L’une des raisons pour lesquelles les gens ne sont pas heureux est qu’ils ne savent pas apprécier chaque journée qui vient. Ils vivent sans cesse dans le passé, le lendemain ou les années à venir, mais ne savent pas vivre l’instant présent.
Certains pensent « Vivement la fin de la journée », « Vivement la retraite », « Vivement que je sois marié », et ils vivent continuellement frustrés.
Le Seigneur nous donne Sa grâce et sa capacité pour vivre cette journée, et non celle de demain. Chaque jour est un don de Dieu dont nous devrions pleinement profiter.
Ainsi, levez le pied et prenez le temps d’aimer cette journée. Ne soyez pas sans cesse projeté dans l’avenir mais vivez un jour à la fois.
N’ayez pas non plus un regard blasé sur les petites choses de la vie mais laissez-vous attirer par elles. Sachez apprécier le champ des oiseaux, ce levé du soleil ou ce ciel étoilé. Dites à vos enfants ou votre épouse que vous les aimez, et ne considérez pas tout comme acquis.
Trop souvent, nous ne savons pas reconnaître ce qui est à nous et cela fait de nous d’éternels insatisfaits.
Certains, par exemple, se plaignent de recevoir du courrier et disent « A tous les coups, ça va être des factures », mais lorsque le facteur est en grève, ils se plaignent de ne pas avoir de courrier.
D’autres disent « Je serai heureux lorsque j’aurai des enfants », mais lorsqu’ils en ont ils disent « Ils sont si durs, vivement qu’ils quittent la maison ». Ensuite, lorsque ces enfants ont quitté la maison, ils disent « Que la vie était belle lorsqu’ils étaient là, je suis si seul maintenant. »
Des enfants se plaignent de leurs vieux parents, leurs manies les agacent, mais lorsqu’ils ont disparu, ils les pleurent.
Ne soyez pas ingrats et reconnaissez vos privilèges. Certains donneraient tout pour avoir votre travail, vos enfants, une famille. Ne critiquez pas vos proches, mais profitez plutôt pleinement du temps que vous passez en leur compagnie. Moïse dit :
Alors que je collectais les boîtes à lettres pour la Poste, un monsieur de quatre-vingt-dix ans est venu un jour à moi accompagné de sa fille de soixante-dix ans. J’ai senti entre eux un amour et une tendresse extraordinaire. Ils étaient tous deux plus proches de la fin de leur vie que du début et prenaient conscience de la valeur de la vie.
Je ne les connaissais pas, mais ils m’ont manifesté une attention et une gentillesse extraordinaires.
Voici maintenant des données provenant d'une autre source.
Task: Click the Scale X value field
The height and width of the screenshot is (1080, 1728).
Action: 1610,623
Le vieil homme irradiait de sourires plus que l’ardent soleil de ce mois de juin.
Nos petites tracasseries quotidiennes n’ont aucune valeur au regard de la fragilité de la vie.
Mes amis, nous n’avons aucune garantie d’être là demain. Vous ne retrouverez pas plus tard le temps que vous n’avez pas consacré à ce que vous aviez autrefois.
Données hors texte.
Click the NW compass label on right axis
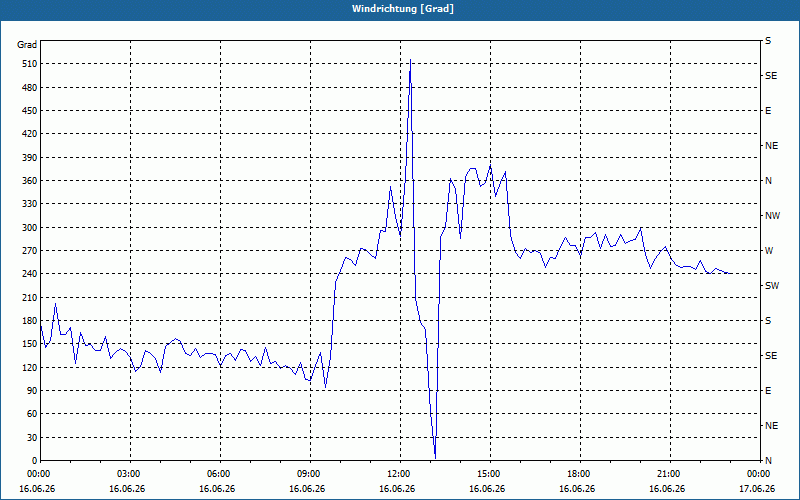Image resolution: width=800 pixels, height=500 pixels. click(x=772, y=216)
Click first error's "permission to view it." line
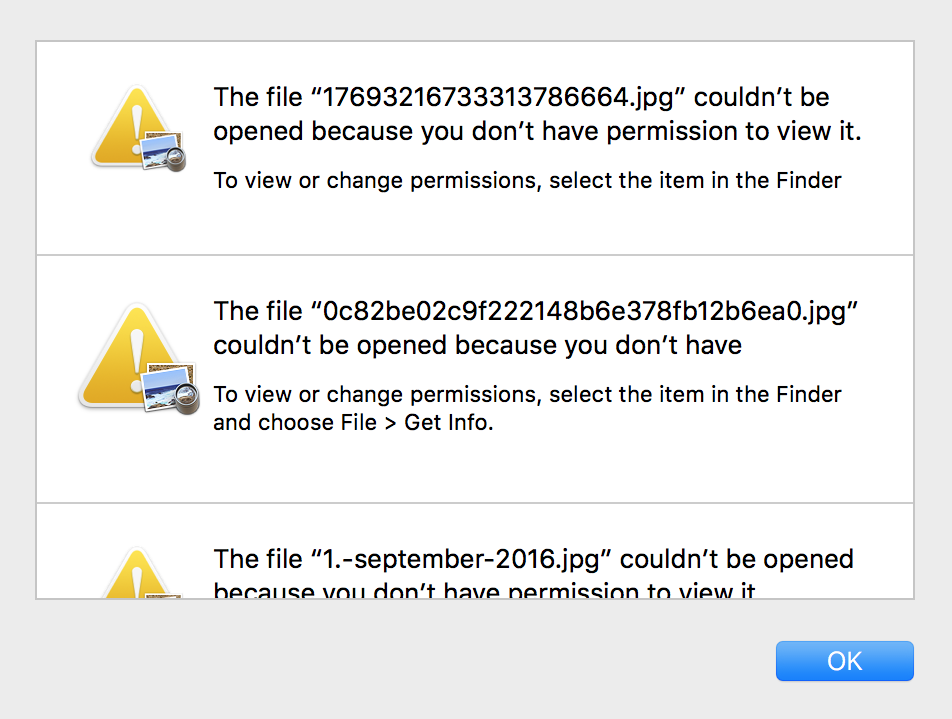The width and height of the screenshot is (952, 719). [537, 131]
Une jeune femme se fâcha un jour avec son père au sujet d’un homme qu’il ne voulait pas qu’elle fréquente, et ils refusèrent de se parler pendant des années. Longtemps plus tard, elle reçut un coup de fil de l’hôpital pour l’avertir que son père venait d’avoir une attaque cardiaque. Elle courut aussi vite qu’elle put, mais son père mourut entre-temps.
Lors des funérailles, elle dit « Papa, je regrette, je te pardonne, pardonne-moi, je t’aime. »
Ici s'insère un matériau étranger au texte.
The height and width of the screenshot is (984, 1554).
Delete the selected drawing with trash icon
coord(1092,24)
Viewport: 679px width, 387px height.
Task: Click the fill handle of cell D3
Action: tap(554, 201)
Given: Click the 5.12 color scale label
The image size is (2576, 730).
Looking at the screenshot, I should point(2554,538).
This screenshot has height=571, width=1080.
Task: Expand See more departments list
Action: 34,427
En passant devant un cimetière, Rebecca, une petite fille de huit ans, me dit un jour « C’est bizarre, mais j’ai remarqué que c’est toujours lorsque les gens sont morts qu’on leur offre des fleurs ».
N’attendez pas le jour des funérailles pour offrir des fleurs à vos proches ou leur manifester du respect. C’est aujourd’hui qu’ils ont besoin de votre amour et de vos encouragements.
Vivre un jour à la fois ne signifie pas que nous devions manquer de sagesse et négliger nos responsabilités, mais celles-ci ne doivent pas devenir si écrasantes que nous perdons de vue le but essentiel pour lequel Dieu nous a créés : vivre.
C’est un choix difficile à faire pour ceux qui sont très orientés vers un but.